Don't overthink it. It Just Works:
import zipfile
# 1) I want to read the contents of a zip file ...
with zipfile.ZipFile('A-Zip-File.zip') as zipper:
# 2) ... find a particular file in the archive, open the file ...
with zipper.open('A-Particular-File.txt') as fp:
# 3) ... and extract a line from it.
first_line = fp.readline()
print first_line
Thank you to everyone that contributed solutions. This is what ended up working for me:
zfile = ZipFile('name.zip', 'r')
for name in zfile.namelist():
if fnmatch.fnmatch(name, '*_readme.xml'):
zopen = zfile.open(name)
for line in zopen:
if re.match('(.*)<foo>(.*)</foo>(.*)', line):
print line
IMO just using read
is enough:
zfile = ZipFile('name.zip', 'r')
files = []
for name in zfile.namelist():
if fnmatch.fnmatch(name, '*_readme.xml'):
files.append(zfile.read(name))
This will make a list with contents of files that match the pattern.
Test: You can then parse contents afterwards by iterating through the list:
for file in files:
print(file[0:min(35,len(file))].decode()) # "parsing"
Or better use a functor:
import zipfile as zip
import os
import fnmatch
zip_name = os.sys.argv[1]
zfile = zip.ZipFile(zip_name, 'r')
def parse(contents, member_name = ""):
if len(member_name) > 0:
print( "Parsed `{}`:".format(member_name) )
print(contents[0:min(35, len(contents))].decode()) # "parsing"
for name in zfile.namelist():
if fnmatch.fnmatch(name, '*.cpp'):
parse(zfile.read(name), name)
This way there is no data kept in memory for no reason and memory foot print is smaller. It might be important if the files are big.
The question you link shows you that you need to read the file. Depending on your use case that may already be enough. In your code you replace the loop variable holding a filename with an empty string buffer.
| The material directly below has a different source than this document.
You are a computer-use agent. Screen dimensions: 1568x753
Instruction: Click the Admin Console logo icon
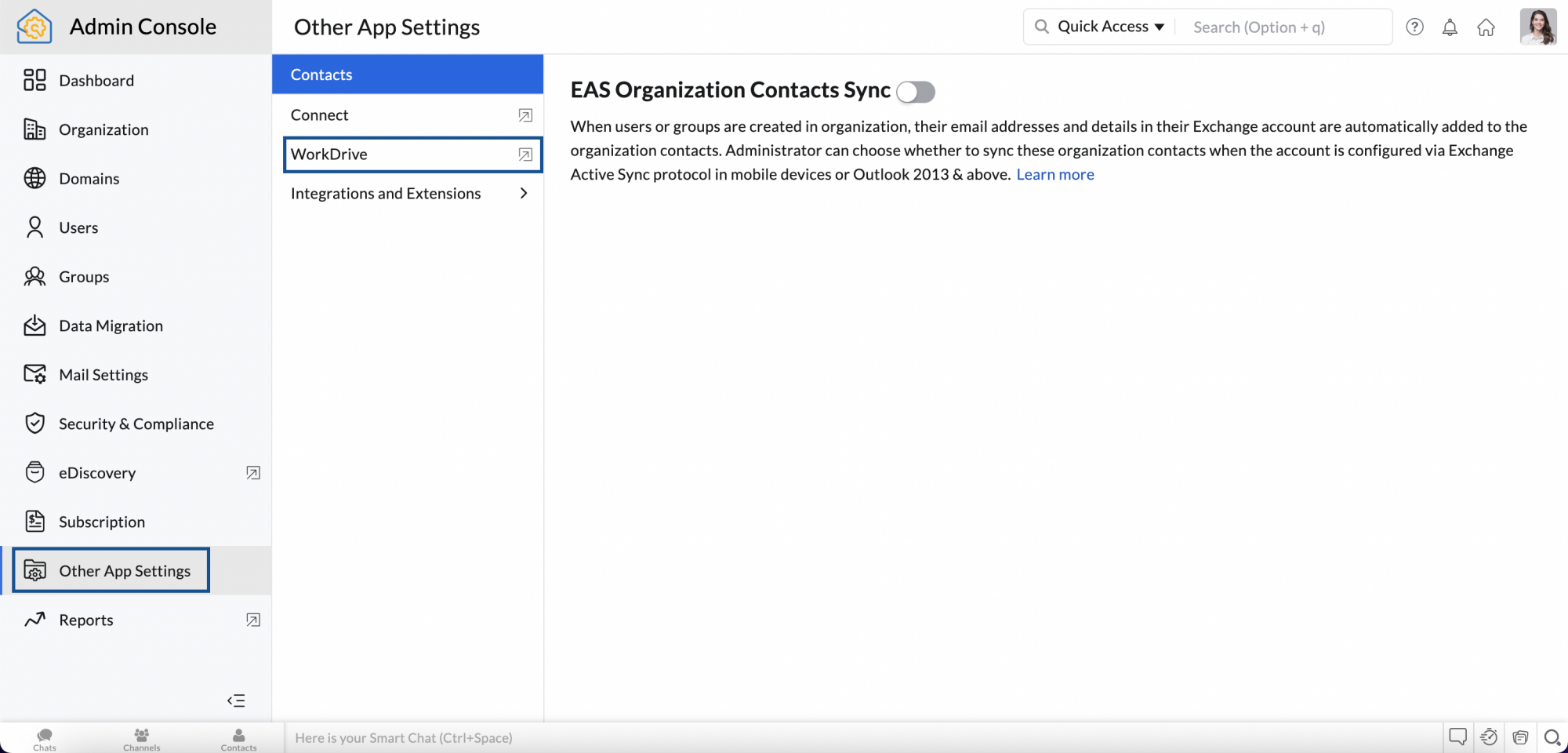point(34,27)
Try something like this:
zfile = ZipFile('name.zip', 'r')
for name in zfile.namelist():
if fnmatch.fnmatch(name, '*_readme.xml'):
ex_file = zfile.open(name) # this is a file like object
content = ex_file.read() # now file-contents are a single string
If you really want a buffer that you can manipulate, then simply instantiate it with the contents:
buf = StringIO(zfile.open(name).read())
You may also want to look at BytesIO
and note that there are differences between Python 2 and 3.